From 8736b6c30b5be931bc939f321fac8ba4a944d729 Mon Sep 17 00:00:00 2001
From: Matt Wala <wala1@illinois.edu>
Date: Fri, 21 Apr 2017 19:28:14 -0500
Subject: [PATCH] P2P: Add support for exclude_self in the FMM.

This changes the P2P stage to be aware of self interactions in the FMM
and to exclude them, if desired. Self interactions are specified by
passing an extra array called *source_to_target* which matches source
numbers to target numbers.
---
 sumpy/fmm.py         | 31 +++++++++++++++-----
 sumpy/p2p.py         | 36 ++++++++++++++---------
 test/test_fmm.py     | 70 ++++++++++++++++++++++++++++++++++++++++++++
 test/test_kernels.py | 27 ++++++++++++-----
 4 files changed, 135 insertions(+), 29 deletions(-)

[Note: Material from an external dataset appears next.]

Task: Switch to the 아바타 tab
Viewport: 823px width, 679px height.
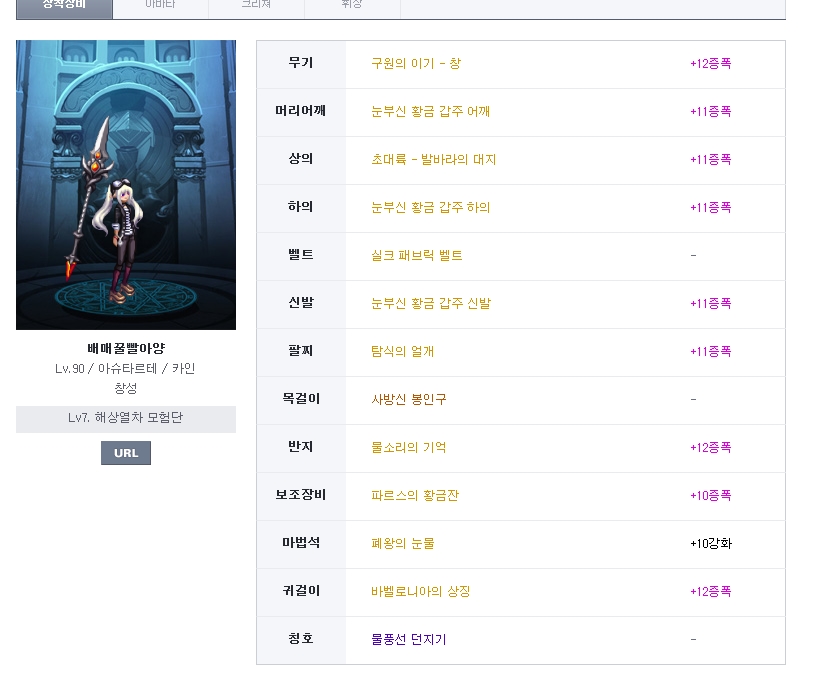Action: click(x=160, y=6)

diff --git a/sumpy/fmm.py b/sumpy/fmm.py
index 3d313f25..17b03403 100644
--- a/sumpy/fmm.py
+++ b/sumpy/fmm.py
@@ -55,16 +55,20 @@ class SumpyExpansionWranglerCodeContainer(object):
 
     def __init__(self, cl_context,
             multipole_expansion_factory,
-            local_expansion_factory, out_kernels):
+            local_expansion_factory,
+            out_kernels, exclude_self=False):
         """
         :arg multipole_expansion_factory: a callable of a single argument (order)
             that returns a multipole expansion.

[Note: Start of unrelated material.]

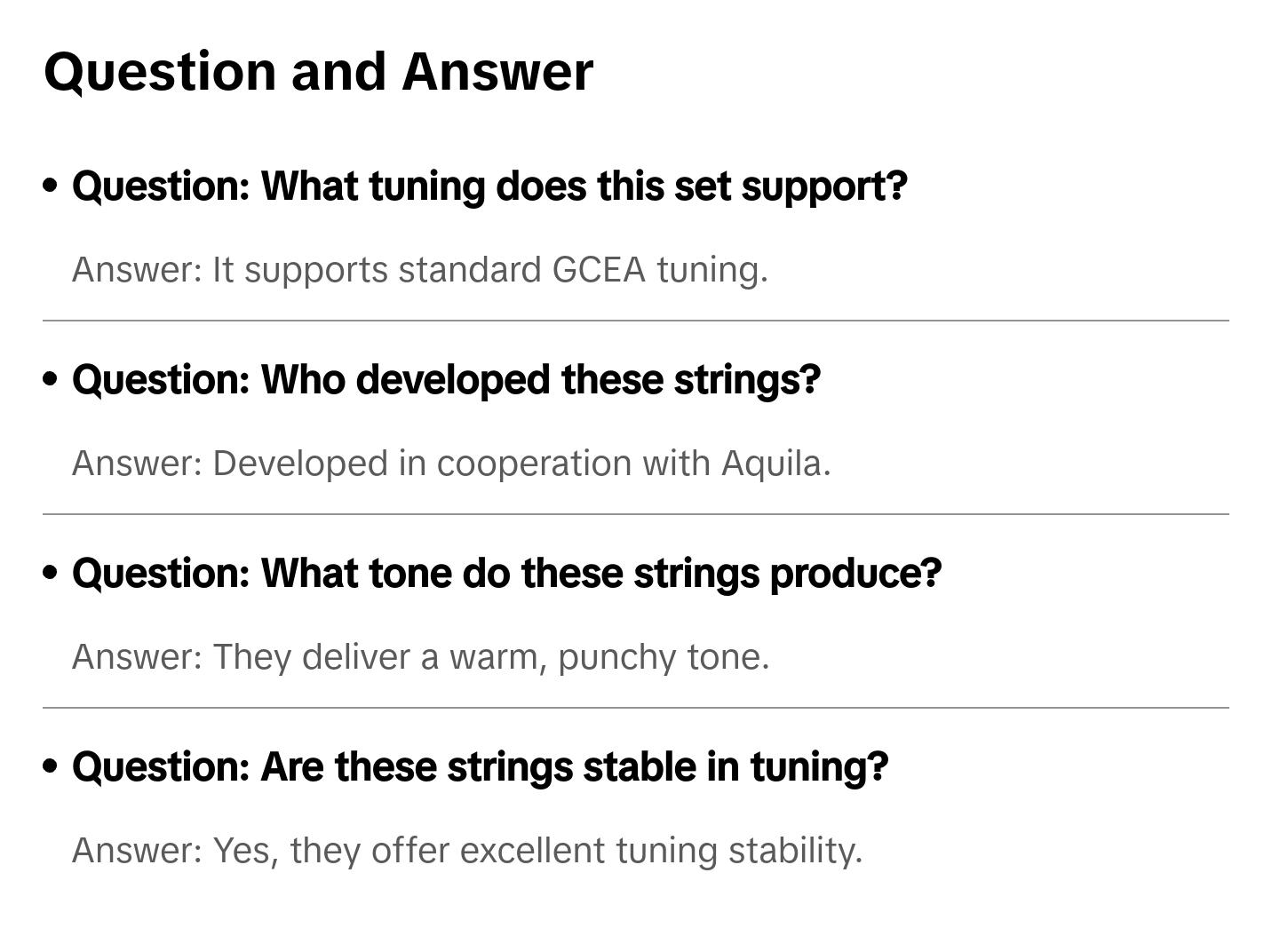Click the "Question and Answer" heading
1272x952 pixels.
coord(318,71)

         :arg local_expansion_factory: a callable of a single argument (order)
             that returns a local expansion.

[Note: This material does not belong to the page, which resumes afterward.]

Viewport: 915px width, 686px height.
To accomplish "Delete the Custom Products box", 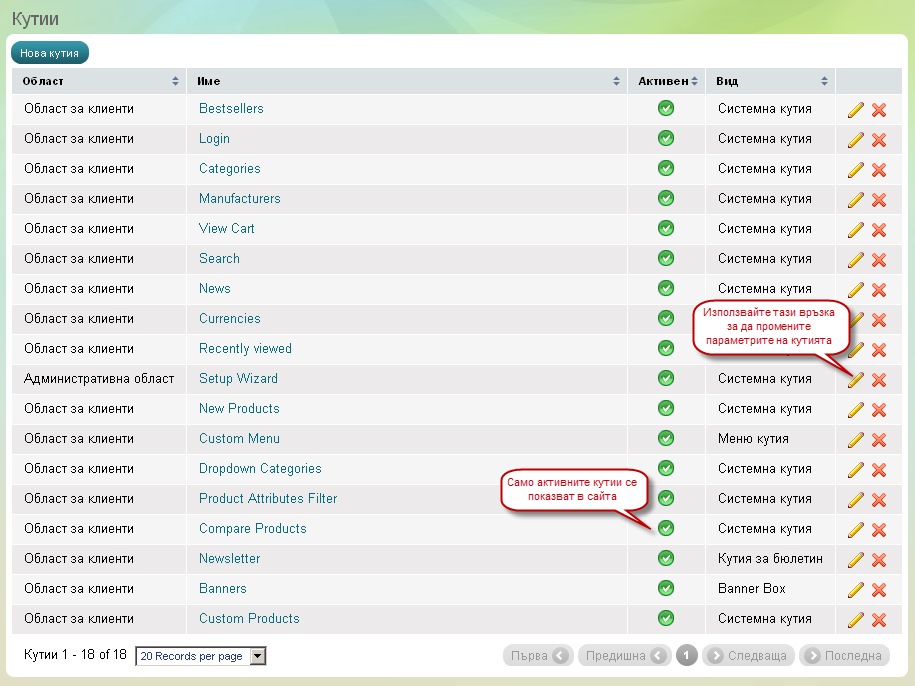I will click(x=879, y=620).
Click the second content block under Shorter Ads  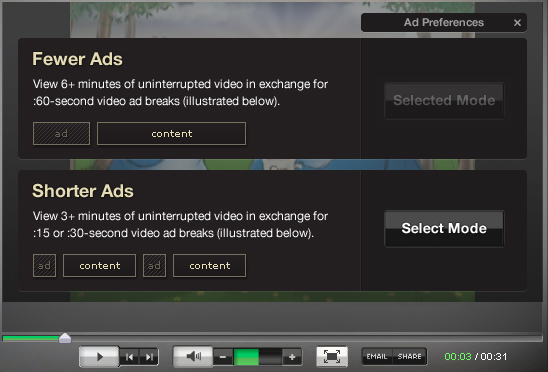tap(209, 266)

+        :arg out_kernels: a list of output kernels
+        :arg exclude_self: whether the self contribution should be excluded
         """
         self.multipole_expansion_factory = multipole_expansion_factory
         self.local_expansion_factory = local_expansion_factory
         self.out_kernels = out_kernels
+        self.exclude_self = exclude_self
 
         self.cl_context = cl_context
 
@@ -118,14 +122,15 @@ class SumpyExpansionWranglerCodeContainer(object):
 
     @memoize_method
     def p2p(self):
-        # FIXME figure out what to do about exclude_self
-        return P2PFromCSR(self.cl_context, self.out_kernels, exclude_self=False)
+        return P2PFromCSR(self.cl_context, self.out_kernels,
+                          exclude_self=self.exclude_self)
 
     def get_wrangler(self, queue, tree, dtype, fmm_level_to_order,
             source_extra_kwargs={},
-            kernel_extra_kwargs=None):
+            kernel_extra_kwargs=None,
+            self_extra_kwargs=None):
         return SumpyExpansionWrangler(self, queue, tree, dtype, fmm_level_to_order,
-                source_extra_kwargs, kernel_extra_kwargs)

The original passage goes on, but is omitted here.